Before we bailed SF, Sean and I went to brunch at one of our favorite cafes in the Tenderloin. We walked in and the hostess was wrestling a homeless woman after the panhandler refused to leave the joint and wiped her nose on a cook's towel. A group of European tourists were horrified and I blurted out, "Welcome to San Francisco."
Flew the Phish shuttle from SF>LA. Spunions flooded SFO. A wookette in flatbrim rolled into terminal blasting Phish on portable speaker. She celebrated clearing TSA successfully with the dank Carini.
LOS ANGELES
Probably the only reason I survived this run was the final two nights of west coast tour were (adopted) hometown shows. Every drug dealer in town I knew was going to at least one of the shows, including my shrink from Beverly Hills.
Spent the first afternoon riding bikes with Sean from Venice Beach to Santa Monica. We avoided a dozen accidents with idiot tourists on Bird scooters.
I had low expectations for the Forum shows based on the questionable crowds in LA. Plus, bands often get caught up in the Hollywood moment and either try too hard or completely choke during LA gigs. In the past, I've witnessed Phish rise to the occasion and crush it at the Forum, but I've also seen them fall flat on their face at the Hollywood Bowl.
Strong Shakedown. Some of the best shows I saw had a hopping Shakedown before the show. If people are properly lubricated, then the band feeds off that energy. And there was no shortage of goods flowing in the Forum lot. Heck, even balloon mongers were slinging their wares in the middle of Shakedown.
Thought it was funny that the jam of the night originated from one of the newer songs Everything's Right. I was amazed that the boys went that deep so early in the show.
I lost my stash (actually I left it on my desk and never packed it) and was about to embark on a sober show until I was on the receiving end of a gift from a long-time reader. Never underestimate the gift of kindness from strangers at a Phish show. My new pal from Arizona sorted me out and I was ready to let loose for N1.

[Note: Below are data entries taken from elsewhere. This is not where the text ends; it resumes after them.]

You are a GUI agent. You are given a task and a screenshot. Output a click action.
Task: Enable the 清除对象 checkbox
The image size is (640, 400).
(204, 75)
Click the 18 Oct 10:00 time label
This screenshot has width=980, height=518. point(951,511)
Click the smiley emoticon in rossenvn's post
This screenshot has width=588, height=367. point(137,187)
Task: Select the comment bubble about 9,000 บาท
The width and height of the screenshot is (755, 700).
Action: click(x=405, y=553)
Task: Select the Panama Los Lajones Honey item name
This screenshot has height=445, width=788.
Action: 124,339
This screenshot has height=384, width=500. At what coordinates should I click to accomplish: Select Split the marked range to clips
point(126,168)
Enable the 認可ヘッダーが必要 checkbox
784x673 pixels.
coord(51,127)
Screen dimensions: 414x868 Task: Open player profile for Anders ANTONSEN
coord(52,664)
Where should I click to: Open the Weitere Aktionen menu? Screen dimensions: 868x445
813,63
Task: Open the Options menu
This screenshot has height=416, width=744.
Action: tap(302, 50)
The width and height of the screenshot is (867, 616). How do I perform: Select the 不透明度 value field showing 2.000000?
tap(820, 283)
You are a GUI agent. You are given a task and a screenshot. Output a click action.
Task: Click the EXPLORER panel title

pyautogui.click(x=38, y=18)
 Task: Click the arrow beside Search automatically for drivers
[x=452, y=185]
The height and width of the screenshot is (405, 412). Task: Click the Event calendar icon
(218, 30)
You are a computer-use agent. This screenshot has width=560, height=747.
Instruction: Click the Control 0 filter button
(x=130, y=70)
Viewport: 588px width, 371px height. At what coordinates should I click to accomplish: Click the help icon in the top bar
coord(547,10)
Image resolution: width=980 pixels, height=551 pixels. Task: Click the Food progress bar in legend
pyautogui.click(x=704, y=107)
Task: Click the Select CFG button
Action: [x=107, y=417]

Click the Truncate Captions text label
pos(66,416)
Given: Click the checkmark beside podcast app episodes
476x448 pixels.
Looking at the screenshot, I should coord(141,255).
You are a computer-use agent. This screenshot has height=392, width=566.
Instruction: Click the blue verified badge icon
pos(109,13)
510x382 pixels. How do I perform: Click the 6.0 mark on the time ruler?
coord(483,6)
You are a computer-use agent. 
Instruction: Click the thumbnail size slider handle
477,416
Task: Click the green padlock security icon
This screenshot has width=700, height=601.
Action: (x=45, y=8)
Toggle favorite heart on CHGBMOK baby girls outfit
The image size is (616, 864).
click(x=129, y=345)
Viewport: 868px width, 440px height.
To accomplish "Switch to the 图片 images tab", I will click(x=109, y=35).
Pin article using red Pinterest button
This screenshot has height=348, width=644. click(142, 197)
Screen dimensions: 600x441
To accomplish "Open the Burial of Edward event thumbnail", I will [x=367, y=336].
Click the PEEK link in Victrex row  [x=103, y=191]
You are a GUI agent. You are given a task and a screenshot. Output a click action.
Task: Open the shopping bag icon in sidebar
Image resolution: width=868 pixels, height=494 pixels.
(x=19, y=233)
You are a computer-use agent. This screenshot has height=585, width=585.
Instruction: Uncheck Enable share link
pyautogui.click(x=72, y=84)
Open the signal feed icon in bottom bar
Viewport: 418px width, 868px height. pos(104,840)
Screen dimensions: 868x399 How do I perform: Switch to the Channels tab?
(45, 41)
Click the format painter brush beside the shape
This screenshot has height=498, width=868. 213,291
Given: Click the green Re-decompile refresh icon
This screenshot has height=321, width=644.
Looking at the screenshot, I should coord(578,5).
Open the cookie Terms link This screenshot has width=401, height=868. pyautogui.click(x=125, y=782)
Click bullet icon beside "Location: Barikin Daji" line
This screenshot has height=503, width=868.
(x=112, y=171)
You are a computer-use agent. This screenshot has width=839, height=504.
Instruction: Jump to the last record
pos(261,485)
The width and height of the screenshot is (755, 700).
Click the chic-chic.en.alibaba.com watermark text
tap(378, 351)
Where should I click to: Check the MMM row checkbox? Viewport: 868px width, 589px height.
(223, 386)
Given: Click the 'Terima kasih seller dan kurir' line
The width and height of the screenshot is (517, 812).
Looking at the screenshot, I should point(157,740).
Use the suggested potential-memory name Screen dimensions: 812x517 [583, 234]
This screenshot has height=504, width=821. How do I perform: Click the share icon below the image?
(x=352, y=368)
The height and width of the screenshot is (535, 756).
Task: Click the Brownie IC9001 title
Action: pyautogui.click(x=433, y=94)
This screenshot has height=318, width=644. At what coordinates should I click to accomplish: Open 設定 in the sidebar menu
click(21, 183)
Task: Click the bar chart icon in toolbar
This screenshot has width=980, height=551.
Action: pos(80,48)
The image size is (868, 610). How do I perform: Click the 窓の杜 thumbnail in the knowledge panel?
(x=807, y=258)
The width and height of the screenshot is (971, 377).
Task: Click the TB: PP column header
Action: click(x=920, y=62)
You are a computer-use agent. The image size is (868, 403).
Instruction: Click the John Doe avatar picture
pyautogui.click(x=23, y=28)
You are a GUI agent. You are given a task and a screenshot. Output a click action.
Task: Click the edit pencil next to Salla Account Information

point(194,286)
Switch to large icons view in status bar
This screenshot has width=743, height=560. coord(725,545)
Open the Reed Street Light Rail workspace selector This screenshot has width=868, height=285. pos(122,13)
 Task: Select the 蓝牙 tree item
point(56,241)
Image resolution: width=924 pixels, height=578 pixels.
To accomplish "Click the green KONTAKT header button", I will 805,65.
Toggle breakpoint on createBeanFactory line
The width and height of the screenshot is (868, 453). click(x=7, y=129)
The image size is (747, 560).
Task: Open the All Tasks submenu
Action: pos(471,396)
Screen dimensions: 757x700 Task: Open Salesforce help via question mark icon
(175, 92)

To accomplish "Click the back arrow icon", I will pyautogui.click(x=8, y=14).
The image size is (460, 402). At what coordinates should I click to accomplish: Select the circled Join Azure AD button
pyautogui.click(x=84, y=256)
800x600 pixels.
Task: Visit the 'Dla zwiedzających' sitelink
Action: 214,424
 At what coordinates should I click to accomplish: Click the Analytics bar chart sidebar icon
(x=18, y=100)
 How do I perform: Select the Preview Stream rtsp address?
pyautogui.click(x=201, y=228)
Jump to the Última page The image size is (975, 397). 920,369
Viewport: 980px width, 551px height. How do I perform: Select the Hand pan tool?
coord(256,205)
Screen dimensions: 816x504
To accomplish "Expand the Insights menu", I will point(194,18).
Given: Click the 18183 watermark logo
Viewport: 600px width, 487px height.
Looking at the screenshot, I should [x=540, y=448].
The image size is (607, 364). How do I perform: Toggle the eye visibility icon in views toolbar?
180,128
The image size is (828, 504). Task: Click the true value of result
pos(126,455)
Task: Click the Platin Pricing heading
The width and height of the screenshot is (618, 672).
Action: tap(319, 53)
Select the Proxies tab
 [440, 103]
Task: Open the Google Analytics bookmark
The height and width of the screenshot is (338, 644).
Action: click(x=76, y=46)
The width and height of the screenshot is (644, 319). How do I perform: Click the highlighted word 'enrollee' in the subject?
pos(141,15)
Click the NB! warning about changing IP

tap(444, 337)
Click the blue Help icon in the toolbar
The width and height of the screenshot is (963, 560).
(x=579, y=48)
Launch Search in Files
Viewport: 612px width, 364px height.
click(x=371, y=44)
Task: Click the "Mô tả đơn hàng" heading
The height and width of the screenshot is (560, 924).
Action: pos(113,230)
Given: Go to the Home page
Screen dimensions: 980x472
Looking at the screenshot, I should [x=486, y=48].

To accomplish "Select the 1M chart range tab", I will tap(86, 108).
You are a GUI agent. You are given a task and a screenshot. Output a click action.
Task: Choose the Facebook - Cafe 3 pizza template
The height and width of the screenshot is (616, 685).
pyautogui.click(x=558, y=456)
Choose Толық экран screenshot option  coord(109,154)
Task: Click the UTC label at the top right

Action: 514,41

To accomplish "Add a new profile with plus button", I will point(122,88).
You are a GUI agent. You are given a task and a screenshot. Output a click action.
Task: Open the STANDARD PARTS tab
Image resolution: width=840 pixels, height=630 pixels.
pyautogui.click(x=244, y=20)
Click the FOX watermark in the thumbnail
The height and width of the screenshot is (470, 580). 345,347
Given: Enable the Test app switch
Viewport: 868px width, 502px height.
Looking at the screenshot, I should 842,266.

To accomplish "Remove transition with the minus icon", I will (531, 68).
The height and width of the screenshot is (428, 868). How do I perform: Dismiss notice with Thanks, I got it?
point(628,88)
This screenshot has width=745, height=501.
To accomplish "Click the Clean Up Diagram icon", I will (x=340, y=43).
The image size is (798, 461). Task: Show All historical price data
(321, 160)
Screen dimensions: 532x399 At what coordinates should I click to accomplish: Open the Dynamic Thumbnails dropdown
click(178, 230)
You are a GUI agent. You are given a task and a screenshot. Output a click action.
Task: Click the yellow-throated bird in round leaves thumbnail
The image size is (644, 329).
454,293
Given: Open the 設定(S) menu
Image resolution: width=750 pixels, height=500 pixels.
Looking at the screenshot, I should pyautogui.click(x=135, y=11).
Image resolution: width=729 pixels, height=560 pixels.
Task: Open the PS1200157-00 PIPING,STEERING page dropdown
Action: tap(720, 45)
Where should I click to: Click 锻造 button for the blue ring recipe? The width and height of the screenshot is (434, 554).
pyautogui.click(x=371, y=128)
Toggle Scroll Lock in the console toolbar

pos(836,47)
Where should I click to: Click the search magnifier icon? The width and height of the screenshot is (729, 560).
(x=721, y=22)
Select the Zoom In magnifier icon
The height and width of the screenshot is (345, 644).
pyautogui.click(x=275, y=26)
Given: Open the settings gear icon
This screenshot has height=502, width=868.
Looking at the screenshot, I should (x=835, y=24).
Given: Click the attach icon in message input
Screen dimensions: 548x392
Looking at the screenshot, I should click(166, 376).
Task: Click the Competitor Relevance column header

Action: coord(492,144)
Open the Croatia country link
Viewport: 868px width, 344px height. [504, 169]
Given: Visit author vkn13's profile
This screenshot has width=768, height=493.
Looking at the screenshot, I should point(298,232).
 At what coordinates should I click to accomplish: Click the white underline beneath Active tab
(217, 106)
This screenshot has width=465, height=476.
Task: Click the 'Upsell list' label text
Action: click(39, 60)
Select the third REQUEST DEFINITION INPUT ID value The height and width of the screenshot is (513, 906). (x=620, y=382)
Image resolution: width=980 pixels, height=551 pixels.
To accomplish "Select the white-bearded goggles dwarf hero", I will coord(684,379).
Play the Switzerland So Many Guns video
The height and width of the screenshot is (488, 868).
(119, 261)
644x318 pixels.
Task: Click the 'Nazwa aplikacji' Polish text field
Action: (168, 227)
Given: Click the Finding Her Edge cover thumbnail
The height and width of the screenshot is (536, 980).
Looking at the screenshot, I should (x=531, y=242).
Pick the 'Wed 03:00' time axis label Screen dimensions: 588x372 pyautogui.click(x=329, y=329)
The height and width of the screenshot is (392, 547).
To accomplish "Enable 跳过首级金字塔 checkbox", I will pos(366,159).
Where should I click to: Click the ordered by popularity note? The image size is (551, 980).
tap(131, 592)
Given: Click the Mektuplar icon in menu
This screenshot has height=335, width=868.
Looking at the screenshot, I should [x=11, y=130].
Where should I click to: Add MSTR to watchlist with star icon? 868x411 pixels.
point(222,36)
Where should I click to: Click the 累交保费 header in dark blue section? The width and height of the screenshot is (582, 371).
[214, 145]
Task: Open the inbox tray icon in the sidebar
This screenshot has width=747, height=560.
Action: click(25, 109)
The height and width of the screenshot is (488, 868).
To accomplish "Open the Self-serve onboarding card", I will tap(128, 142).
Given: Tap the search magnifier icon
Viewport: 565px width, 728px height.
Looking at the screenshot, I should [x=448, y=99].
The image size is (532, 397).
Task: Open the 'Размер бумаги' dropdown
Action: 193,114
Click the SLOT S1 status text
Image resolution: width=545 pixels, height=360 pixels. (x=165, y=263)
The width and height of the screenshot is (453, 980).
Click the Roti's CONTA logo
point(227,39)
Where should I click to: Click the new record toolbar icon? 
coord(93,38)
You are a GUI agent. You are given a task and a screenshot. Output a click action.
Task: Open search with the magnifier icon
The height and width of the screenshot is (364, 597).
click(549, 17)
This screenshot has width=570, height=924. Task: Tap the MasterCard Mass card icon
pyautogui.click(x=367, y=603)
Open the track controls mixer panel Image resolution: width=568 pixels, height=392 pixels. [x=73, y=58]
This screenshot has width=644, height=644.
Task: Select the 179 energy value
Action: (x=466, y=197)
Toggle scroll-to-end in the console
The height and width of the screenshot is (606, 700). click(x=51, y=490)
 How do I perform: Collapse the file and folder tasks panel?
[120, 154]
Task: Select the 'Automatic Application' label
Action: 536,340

A skater bro from Costa Mesa tried to hard sell me an 8-ball during Everything's Right. I was thrilled when he finally moved onto someone else.
Bumped into my shrink with a man-bun. After an awkward exchange I hit him up for a script to Modafonil.
My back was killing me for most of the show. My age was showing after 7 shows in 9 days. I couldn't take it anymore, bolted off the floor and headed into one of the 200 level sections. I found an entire row to myself near the top. I sat down and huffed a doob to Mike's Song.
I thought about rushing back to the floor with everyone else for Slave, but held my ground. I rocked out solo for Slave and enjoyed my favorite song without having to shush a chatty cokefiend from Laguna Beach.
Irving Azoff does not oversell the floor at the L.A Forum, which is perfect because everyone has ample dance space. The area behind the board was a hilarious mix of spinners, schwasted souls, and key bumpers.
N1 felt like it was waaaaay more heads than locals. Seemed like everyone who wanted to be there... was there... while the scensters skipped Friday. Influx of California heads from SF and SD, along with significant amount of out of towners. The double show facilitated more out of town guests, which was cool.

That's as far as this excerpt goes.